Similarly, it is easy to see that $\bm{\mathrm{P}}_{(x,y)}(\bar{\bar{\tau}}>2\check{t})<\bm{\mathrm{P}}_{(x,y)}\left(\sup_{0\leq t\leq 2\check{t}}|{\bm{X}}_{t}^{\varepsilon}-\bm{x}_{t}|>\varepsilon^{\frac{1+2\alpha}{4}}\right)\to 0$ , and the desired result follows from the Markov property. ∎

Proof of Proposition B.3.

As in (4.1):

	$\displaystyle H({\bm{X}}_{t}^{\varepsilon})$	$\displaystyle=H(x)+\varepsilon\int_{0}^{t}\nabla_{x}u_{h}({\bm{X}}_{s}^{\varepsilon},{\bm{\xi}}_{s}^{\varepsilon})\cdot b({\bm{X}}_{s}^{\varepsilon},{\bm{\xi}}_{s}^{\varepsilon})ds$
		$\displaystyle\quad+\sqrt{\varepsilon}\int_{0}^{t}\nabla_{y}u_{h}({\bm{X}}_{s}^{\varepsilon},{\bm{\xi}}_{s}^{\varepsilon})^{\mathsf{T}}\sigma({\bm{\xi}}_{s}^{\varepsilon})dW_{s}+\varepsilon(u_{h}(x,y)-u_{h}({\bm{X}}_{t}^{\varepsilon},{\bm{\xi}}_{t}^{\varepsilon})).$

The change in $H({\bm{X}}_{t}^{\varepsilon})$ is mainly due to the stochastic integral while the other terms are of order $O(\varepsilon)$ and $O(t\cdot\varepsilon)$ and can be controlled. For each $t(\varepsilon)>0$ ,

	$\displaystyle\{\bm{\tau}<t(\varepsilon)\}\supset$	$\displaystyle\left\{\sup_{[0,t(\varepsilon)]}\left\|\sqrt{\varepsilon}\int_{0}^{t(\varepsilon)}\nabla_{y}u_{h}({\bm{X}}_{s}^{\varepsilon},{\bm{\xi}}_{s}^{\varepsilon})^{\mathsf{T}}\sigma({\bm{\xi}}_{s}^{\varepsilon})dW_{s}\right\|>3\varepsilon^{\alpha}\right\}$		(B.24)
		$\displaystyle\quad\bigcap\left\{\varepsilon\int_{0}^{t(\varepsilon)}\|\nabla_{x}u_{h}({\bm{X}}_{s}^{\varepsilon},{\bm{\xi}}_{s}^{\varepsilon})\cdot b({\bm{X}}_{s}^{\varepsilon},{\bm{\xi}}_{s}^{\varepsilon})\|ds<\varepsilon^{\alpha}/2\right\}.$		(B.24)

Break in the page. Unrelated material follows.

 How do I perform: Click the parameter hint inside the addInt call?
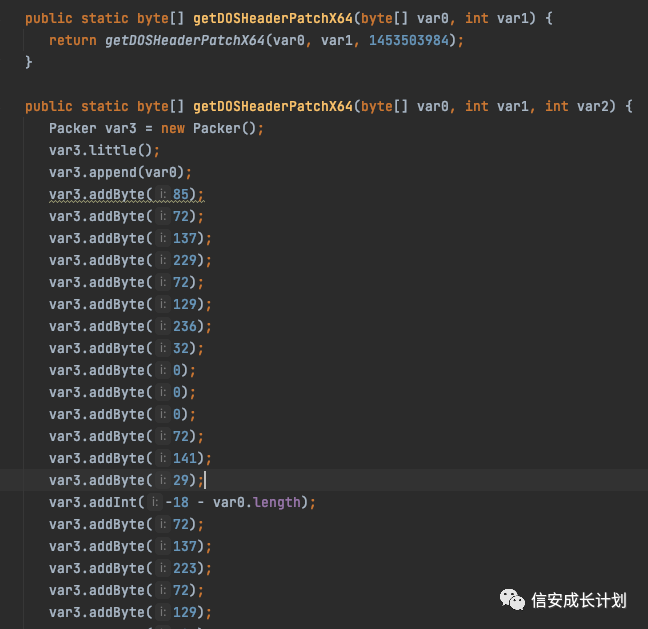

Note that if we choose $t(\varepsilon)=o(\varepsilon^{\alpha-1})$ , then the second event is always true. Now we recursively define stopping times:

	$\displaystyle\theta^{1}_{0}$	$\displaystyle=0,$
	$\displaystyle\theta^{2}_{k}$	$\displaystyle=\inf\{t\geq\theta^{1}_{k-1}:{\bm{X}}_{t}^{\varepsilon}\in\partial D_{r_{2}}\}\wedge\bm{\tau},$
	$\displaystyle\theta^{1}_{k}$	$\displaystyle=\inf\{t\geq\theta^{2}_{k}:{\bm{X}}_{t}^{\varepsilon}\in\partial D_{r_{1}}\}\wedge\bm{\tau}.$

We denote $D(x,y)=\nabla_{y}u_{h}(x,y)^{\mathsf{T}}\sigma(y)$ . Note that once the process leaves $V^{\varepsilon}$ , the stopping times stay constant afterwards. The main idea of the proof is to show that after a sufficiently long time $t(\varepsilon)$ , the stochastic integral will accumulate enough variance to exit from $V^{\varepsilon}$ . Let us bound the probability of variance being small:

		$\displaystyle\bm{\mathrm{P}}_{(x,y)}\left(\bm{\tau}\geq t(\varepsilon),\int_{0}^{t(\varepsilon)}\|D({\bm{X}}_{s}^{\varepsilon},{\bm{\xi}}_{s}^{\varepsilon})\|^{2}ds<9\varepsilon^{2\alpha-1}\right)$		(B.25)
		$\displaystyle\quad\leq\bm{\mathrm{P}}_{(x,y)}\left(\bm{\tau}\geq t(\varepsilon)>\theta^{1}_{n(\varepsilon)},\int_{0}^{t(\varepsilon)}\|D({\bm{X}}_{s}^{\varepsilon},{\bm{\xi}}_{s}^{\varepsilon})\|^{2}ds<9\varepsilon^{2\alpha-1}\right)+\bm{\mathrm{P}}_{(x,y)}(\theta^{1}_{n(\varepsilon)}\geq t(\varepsilon)),$		(B.25)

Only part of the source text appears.